Title | : | Deep Networks Learn Features for Classification from Local Label Imbalances |
Speaker | : | Prithaj Banerjee (IITM) |
Details | : | Thu, 30 May, 2024 10:30 AM @ SSB-233 |
Abstract: | : | Deep neural networks outperform kernel machines on several datasets because of 'feature learning'. A natural notion of features (for classification tasks) is discontinuities in the true label function (Bayes classifier) and the model function. The main feature learning hypothesis we make can be stated as -- "label function discontinuities attract model function discontinuities while training". To test this hypothesis, we perform experiments on classification data where the true label function is given by an oblique decision tree -- a setup that allows easy enumeration of label function discontinuities. We then design/construct a novel deep architecture called a Deep Linearly Gated Network (DLGN). The discontinuities of a DLGN in the input space can be easily enumerated, as opposed to a ReLU network. In this setup, we provide supporting evidence demonstrating the movement of model function discontinuities towards the label function discontinuities.
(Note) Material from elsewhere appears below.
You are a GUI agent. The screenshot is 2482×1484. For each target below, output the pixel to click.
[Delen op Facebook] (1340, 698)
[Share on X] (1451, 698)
We note that feature learning is essential for good performance in this setup -- standard ReLU nets and DLGNs outperform static kernel methods (such as Kernel-SVM) and tree methods. We then demonstrate the greater mechanistic interpretability of a DLGN by extracting the parameters of a decision tree from the parameters of a DLGN. We also show that the DLGN is competitive with ReLU networks and other tree-learning algorithms on several real-world tabular datasets. |